2. Smear Leap Seconds:
   - Distribute adjustment over 24 hours
   - Google's approach
   - Smooth transition
   - Requires custom NTP

3. Pause Generation:
   - Stop generating during leap second
   - Resume after adjustment
   - Ensures correctness
   - Brief service interruption

Recommendation: Ignore leap seconds (Option 1)
- Simplest implementation
- Negligible impact
- Industry standard

8. "How do you test the ID generator?"

Answer:

Testing Strategy:

1. Unit Tests:
   - ID format validation
   - Sequence increment
   - Timestamp handling
   - Clock regression

2. Integration Tests:
   - Multi-threaded generation
   - Uniqueness verification
   - Performance benchmarks
   - Failure scenarios

3. Load Tests:
   - Sustained high load
   - Burst traffic
   - Sequence overflow
   - Resource usage

4. Chaos Tests:
   - Clock regression
   - NTP failures
   - Node failures
   - Network partitions

5. Production Monitoring:
   - Duplicate detection
   - Performance metrics
   - Error rates
   - Clock drift

Advanced Variations

Sharded ID Generator

Use Case: Database sharding with shard-aware IDs

Format: [Shard ID 16][Timestamp 32][Sequence 16]

Benefits:
- Efficient shard routing
- Balanced distribution
- Shard-local uniqueness

Implementation:
- Hash user ID to determine shard
- Generate ID within shard
- Embed shard ID in result

Hierarchical ID Generator

Use Case: Parent-child relationships (e.g., order-items)

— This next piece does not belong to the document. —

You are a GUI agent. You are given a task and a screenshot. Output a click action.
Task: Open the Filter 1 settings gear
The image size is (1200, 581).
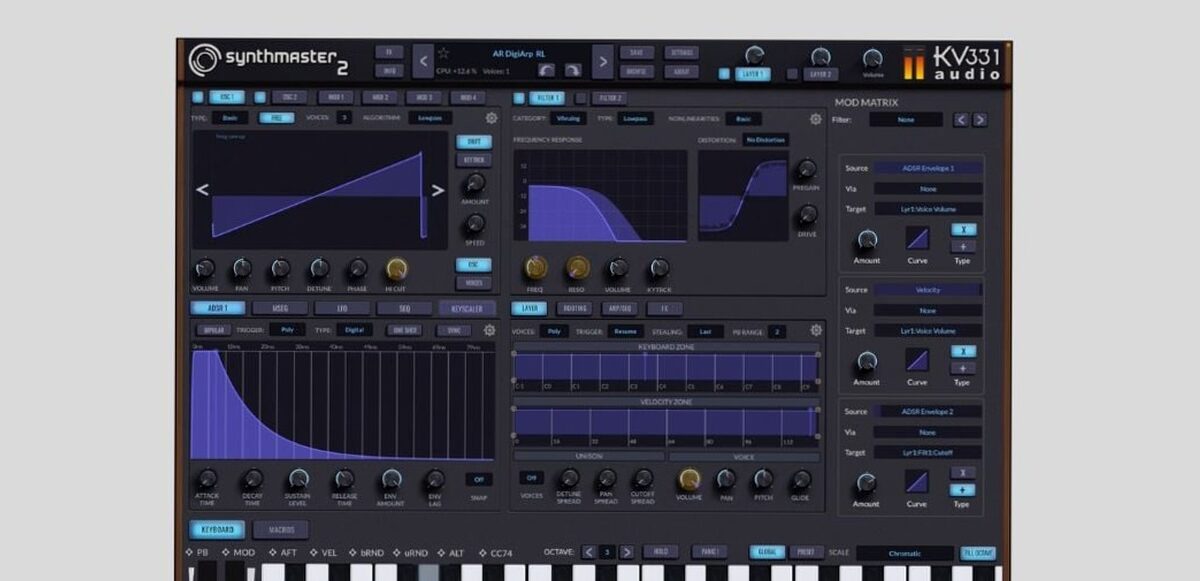point(815,117)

Format: [Parent ID 32][Child Sequence 32]

Benefits:
- Implicit relationship
- Efficient queries
- Sorted by parent

Implementation:
- Generate parent ID first
- Child IDs derived from parent
- Sequence per parent

Time-Bucketed ID Generator

Use Case: Time-series data with efficient queries

Format: [Time Bucket 20][Timestamp 21][Worker 10][Sequence 13]

Benefits:
- Efficient time-range queries
- Automatic partitioning
- Optimized storage

Implementation:
- Bucket: Hour/Day/Week
- IDs grouped by bucket
- Partition by bucket

This comprehensive guide covers the most common variations and follow-up questions you'll encounter when designing or discussing distributed ID generation systems.